The Government of Canada, as well as several provincial governments, have introduced several measures to protect temporary foreign workers and maintain the integrity of Canada’s foreign worker programs.

Meera Thakrar is a Canadian immigration lawyer whose practices focus on helping companies recruit and retain foreign workers.

Meera joins Peter Edelmann, Deanna Okun-Nachoff and Steven Meurrens to discuss various measures that different levels of government have introduced to protect foreign workers, challenges do governments face in this task and how employer compliance inspections work.

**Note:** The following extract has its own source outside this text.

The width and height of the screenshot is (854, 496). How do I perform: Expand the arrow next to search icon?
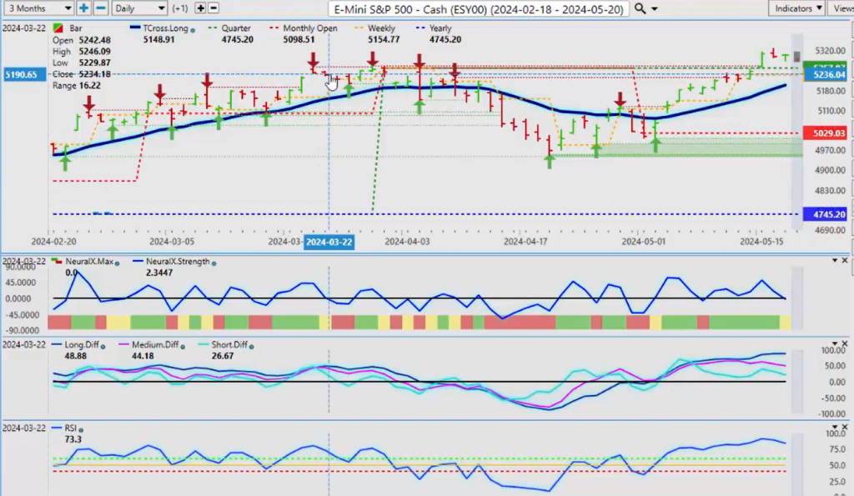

2:15 – Deanna discusses vulnerabilities that caregivers face. These include nonpayment of wages, excessive hours and more. What aggravates the situation is that because caregivers typically seek permanent residency and reporting abuse could potentially jeapordize this.

4:30 – What are some of the motivations of caregiver employers who exploit their foreign workers? What are some possible solutions to reduce the vulnerability of caregivers?

10:20 – Do what extent does the caregiver program deflate Canadian wages? To what extent does the fact that foreign workers provide cheap labour, making goods and services affordable, create a disincentive to stricter enforcement of foreign worker rights.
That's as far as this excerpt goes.